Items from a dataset
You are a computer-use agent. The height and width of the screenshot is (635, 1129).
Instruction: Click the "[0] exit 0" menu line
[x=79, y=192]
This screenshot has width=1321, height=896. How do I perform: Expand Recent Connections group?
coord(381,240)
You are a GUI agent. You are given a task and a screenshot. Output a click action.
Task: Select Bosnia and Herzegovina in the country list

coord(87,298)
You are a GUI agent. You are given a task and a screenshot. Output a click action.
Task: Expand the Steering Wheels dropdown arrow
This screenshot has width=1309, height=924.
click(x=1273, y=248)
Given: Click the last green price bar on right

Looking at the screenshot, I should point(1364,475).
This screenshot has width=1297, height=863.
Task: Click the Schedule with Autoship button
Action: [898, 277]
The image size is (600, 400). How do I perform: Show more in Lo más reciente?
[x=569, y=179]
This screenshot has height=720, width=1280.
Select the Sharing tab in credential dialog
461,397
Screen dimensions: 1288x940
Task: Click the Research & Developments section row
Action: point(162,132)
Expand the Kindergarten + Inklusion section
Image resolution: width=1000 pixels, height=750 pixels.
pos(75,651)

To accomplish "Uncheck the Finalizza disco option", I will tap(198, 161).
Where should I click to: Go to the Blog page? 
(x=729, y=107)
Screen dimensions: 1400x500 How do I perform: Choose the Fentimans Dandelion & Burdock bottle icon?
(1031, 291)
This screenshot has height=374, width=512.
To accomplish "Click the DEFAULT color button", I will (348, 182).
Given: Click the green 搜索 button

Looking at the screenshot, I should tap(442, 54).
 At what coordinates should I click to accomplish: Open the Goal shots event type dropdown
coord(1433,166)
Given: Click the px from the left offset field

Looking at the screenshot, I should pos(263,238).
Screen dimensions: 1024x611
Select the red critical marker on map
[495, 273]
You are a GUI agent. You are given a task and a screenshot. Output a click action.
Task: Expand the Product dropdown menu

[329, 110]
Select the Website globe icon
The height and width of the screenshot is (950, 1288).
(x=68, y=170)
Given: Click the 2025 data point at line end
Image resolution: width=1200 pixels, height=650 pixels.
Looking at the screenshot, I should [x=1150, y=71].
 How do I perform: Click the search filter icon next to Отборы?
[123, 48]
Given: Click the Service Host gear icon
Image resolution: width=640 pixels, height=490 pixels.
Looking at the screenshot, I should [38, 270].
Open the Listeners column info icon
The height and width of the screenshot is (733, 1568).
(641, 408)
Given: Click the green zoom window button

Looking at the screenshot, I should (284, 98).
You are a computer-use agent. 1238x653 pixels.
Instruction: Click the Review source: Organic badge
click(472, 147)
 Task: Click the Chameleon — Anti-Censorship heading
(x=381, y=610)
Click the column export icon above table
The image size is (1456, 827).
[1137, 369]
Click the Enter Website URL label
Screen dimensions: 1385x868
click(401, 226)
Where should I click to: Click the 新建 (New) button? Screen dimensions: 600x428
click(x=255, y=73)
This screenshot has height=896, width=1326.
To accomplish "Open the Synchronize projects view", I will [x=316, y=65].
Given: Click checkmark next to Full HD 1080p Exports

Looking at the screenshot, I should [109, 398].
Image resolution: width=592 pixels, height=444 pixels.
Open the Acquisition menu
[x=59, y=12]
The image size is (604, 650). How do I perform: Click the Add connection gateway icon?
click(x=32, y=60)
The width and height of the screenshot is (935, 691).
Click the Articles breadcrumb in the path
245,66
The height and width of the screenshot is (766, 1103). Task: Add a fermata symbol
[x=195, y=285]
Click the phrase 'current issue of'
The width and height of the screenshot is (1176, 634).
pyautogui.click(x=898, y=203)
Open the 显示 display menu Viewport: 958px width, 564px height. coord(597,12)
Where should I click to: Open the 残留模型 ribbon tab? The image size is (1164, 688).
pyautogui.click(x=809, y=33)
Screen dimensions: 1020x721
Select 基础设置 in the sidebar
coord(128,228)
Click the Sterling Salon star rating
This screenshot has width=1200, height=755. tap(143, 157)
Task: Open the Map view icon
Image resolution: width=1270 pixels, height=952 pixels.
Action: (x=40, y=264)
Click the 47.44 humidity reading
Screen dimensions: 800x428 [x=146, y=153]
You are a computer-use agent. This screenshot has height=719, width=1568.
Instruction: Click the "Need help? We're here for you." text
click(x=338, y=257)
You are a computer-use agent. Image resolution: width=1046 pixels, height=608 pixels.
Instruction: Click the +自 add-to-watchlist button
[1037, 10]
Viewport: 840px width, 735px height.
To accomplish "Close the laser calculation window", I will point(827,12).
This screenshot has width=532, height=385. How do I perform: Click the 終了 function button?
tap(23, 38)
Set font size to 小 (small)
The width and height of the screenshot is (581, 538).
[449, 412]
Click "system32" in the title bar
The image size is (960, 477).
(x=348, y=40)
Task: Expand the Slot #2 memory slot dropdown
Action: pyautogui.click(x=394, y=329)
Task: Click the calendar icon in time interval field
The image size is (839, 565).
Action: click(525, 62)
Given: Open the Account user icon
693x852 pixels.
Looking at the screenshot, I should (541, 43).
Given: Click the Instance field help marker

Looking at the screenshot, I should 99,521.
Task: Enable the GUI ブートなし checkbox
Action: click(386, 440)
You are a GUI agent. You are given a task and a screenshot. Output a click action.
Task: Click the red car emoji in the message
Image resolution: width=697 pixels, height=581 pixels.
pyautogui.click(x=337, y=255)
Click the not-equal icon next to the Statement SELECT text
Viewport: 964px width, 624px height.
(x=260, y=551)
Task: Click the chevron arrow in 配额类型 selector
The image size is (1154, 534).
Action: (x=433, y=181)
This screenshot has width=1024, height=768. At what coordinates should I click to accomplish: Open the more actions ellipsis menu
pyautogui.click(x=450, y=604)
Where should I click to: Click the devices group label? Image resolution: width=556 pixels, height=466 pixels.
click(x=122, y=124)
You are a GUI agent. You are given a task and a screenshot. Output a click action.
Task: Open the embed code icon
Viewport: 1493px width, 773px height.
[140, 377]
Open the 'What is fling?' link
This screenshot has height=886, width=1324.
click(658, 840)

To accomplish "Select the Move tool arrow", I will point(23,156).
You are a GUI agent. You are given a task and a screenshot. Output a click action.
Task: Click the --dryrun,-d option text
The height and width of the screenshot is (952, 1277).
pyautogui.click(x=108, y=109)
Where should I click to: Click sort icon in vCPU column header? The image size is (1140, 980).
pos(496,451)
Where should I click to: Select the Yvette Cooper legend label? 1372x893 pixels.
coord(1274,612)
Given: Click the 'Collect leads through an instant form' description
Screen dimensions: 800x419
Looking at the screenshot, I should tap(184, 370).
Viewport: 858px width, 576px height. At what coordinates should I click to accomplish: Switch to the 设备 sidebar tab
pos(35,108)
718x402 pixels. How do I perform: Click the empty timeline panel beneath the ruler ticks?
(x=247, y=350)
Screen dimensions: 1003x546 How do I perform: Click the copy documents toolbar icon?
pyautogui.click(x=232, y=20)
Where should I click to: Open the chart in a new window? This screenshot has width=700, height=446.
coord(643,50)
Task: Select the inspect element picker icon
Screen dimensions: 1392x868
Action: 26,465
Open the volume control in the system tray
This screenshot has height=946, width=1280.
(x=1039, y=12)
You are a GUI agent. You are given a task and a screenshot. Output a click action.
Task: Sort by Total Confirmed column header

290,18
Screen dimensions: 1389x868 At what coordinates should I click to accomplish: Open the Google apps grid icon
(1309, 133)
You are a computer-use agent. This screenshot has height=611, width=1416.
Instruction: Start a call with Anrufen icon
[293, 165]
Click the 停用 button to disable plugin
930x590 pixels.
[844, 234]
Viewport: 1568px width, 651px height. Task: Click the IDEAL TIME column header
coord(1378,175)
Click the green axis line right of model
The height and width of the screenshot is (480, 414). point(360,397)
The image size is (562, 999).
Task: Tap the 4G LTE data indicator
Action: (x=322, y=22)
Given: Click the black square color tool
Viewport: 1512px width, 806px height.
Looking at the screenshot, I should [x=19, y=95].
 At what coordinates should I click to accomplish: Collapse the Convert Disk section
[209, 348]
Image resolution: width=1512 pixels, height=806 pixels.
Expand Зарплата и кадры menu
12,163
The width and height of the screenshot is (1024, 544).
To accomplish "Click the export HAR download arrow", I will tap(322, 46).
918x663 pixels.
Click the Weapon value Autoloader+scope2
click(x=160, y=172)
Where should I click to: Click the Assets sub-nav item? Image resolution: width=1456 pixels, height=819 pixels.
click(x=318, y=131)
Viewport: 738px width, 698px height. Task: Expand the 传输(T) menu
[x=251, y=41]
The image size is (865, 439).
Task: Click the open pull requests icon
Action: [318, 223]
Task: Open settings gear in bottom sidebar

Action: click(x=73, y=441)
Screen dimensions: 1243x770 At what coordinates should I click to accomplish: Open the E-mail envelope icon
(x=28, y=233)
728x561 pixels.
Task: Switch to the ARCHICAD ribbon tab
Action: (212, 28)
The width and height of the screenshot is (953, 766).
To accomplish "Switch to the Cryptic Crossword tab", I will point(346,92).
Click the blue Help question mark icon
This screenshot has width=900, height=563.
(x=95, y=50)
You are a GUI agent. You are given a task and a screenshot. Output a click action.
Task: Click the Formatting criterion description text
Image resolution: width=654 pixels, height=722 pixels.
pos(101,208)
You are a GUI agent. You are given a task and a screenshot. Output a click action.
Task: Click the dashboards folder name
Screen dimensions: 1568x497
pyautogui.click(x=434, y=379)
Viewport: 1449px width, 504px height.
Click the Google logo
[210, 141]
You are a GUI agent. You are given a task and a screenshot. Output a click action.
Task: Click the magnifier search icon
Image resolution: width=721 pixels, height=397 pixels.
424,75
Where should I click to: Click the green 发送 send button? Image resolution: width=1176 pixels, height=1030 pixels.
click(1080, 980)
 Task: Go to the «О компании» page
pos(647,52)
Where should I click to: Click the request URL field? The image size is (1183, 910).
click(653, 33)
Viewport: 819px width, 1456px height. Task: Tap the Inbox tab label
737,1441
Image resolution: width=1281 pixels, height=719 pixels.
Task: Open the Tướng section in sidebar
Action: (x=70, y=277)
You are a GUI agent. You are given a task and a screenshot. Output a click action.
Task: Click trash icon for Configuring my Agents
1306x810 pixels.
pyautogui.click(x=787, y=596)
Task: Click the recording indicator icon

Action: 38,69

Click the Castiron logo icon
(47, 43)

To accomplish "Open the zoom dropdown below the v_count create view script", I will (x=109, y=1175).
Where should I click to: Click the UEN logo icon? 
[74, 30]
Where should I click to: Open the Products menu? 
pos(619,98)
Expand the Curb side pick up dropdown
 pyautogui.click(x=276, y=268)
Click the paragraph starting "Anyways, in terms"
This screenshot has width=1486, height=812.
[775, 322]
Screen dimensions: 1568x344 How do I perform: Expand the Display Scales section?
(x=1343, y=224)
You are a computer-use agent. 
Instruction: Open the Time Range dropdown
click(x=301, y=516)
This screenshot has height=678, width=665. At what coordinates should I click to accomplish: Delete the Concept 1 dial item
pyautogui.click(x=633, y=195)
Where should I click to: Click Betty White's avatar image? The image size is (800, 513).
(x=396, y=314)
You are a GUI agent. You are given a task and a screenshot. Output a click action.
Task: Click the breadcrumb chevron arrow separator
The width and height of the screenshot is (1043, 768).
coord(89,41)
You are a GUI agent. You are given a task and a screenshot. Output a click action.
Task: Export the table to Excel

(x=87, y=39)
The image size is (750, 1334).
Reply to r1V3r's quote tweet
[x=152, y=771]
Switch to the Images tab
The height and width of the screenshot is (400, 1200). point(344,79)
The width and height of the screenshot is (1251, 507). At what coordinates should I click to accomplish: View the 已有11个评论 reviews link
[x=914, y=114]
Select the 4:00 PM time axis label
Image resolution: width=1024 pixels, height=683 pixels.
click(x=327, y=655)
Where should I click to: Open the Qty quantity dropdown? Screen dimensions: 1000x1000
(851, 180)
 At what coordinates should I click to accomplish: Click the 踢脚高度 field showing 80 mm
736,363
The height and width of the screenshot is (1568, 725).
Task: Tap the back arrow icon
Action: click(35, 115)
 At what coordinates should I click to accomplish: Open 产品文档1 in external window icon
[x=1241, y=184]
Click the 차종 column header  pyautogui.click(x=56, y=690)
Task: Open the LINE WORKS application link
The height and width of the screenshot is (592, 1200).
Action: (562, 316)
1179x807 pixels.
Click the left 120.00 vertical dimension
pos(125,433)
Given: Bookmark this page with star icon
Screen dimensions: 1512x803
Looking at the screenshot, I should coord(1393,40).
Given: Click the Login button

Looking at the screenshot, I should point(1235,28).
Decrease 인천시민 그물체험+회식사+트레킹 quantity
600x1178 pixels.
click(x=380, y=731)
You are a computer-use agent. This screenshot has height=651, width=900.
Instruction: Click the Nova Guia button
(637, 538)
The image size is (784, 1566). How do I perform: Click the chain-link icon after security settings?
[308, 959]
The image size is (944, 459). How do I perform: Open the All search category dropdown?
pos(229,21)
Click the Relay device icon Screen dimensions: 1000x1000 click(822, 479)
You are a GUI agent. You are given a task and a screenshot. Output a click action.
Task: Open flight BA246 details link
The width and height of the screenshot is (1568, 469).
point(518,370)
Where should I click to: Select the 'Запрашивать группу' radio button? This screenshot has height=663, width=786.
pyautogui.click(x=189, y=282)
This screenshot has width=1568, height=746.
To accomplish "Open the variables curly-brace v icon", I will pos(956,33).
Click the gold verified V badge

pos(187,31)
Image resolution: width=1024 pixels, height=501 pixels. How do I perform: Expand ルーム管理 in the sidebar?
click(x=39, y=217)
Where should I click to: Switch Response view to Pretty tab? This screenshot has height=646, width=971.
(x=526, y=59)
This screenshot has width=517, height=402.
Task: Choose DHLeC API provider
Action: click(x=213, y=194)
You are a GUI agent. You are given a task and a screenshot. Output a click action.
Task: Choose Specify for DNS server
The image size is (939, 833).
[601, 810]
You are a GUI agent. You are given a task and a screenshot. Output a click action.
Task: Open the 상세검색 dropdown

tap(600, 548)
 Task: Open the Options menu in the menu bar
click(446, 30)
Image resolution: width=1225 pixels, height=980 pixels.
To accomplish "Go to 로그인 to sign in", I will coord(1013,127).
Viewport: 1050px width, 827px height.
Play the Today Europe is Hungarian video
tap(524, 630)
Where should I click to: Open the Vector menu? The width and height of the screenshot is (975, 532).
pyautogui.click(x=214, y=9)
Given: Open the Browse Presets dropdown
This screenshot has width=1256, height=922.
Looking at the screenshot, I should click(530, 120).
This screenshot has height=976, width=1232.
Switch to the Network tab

• **Work item**
Write out again exactly the lines that run from the one holding "Where should I click to: Select the 'Запрашивать" through the last line of the data; omit all other lines.

• **Answer to this problem**
Where should I click to: Select the 'Запрашивать группу' radio button? This screenshot has height=663, width=786.
pyautogui.click(x=189, y=282)
This screenshot has width=1568, height=746.
To accomplish "Open the variables curly-brace v icon", I will pos(956,33).
Click the gold verified V badge

pos(187,31)
Image resolution: width=1024 pixels, height=501 pixels. How do I perform: Expand ルーム管理 in the sidebar?
click(x=39, y=217)
Where should I click to: Switch Response view to Pretty tab? This screenshot has height=646, width=971.
(x=526, y=59)
This screenshot has width=517, height=402.
Task: Choose DHLeC API provider
Action: click(x=213, y=194)
You are a GUI agent. You are given a task and a screenshot. Output a click action.
Task: Choose Specify for DNS server
The image size is (939, 833).
[601, 810]
You are a GUI agent. You are given a task and a screenshot. Output a click action.
Task: Open the 상세검색 dropdown

tap(600, 548)
 Task: Open the Options menu in the menu bar
click(446, 30)
Image resolution: width=1225 pixels, height=980 pixels.
To accomplish "Go to 로그인 to sign in", I will coord(1013,127).
Viewport: 1050px width, 827px height.
Play the Today Europe is Hungarian video
tap(524, 630)
Where should I click to: Open the Vector menu? The width and height of the screenshot is (975, 532).
pyautogui.click(x=214, y=9)
Given: Open the Browse Presets dropdown
This screenshot has width=1256, height=922.
Looking at the screenshot, I should click(530, 120).
This screenshot has height=976, width=1232.
Switch to the Network tab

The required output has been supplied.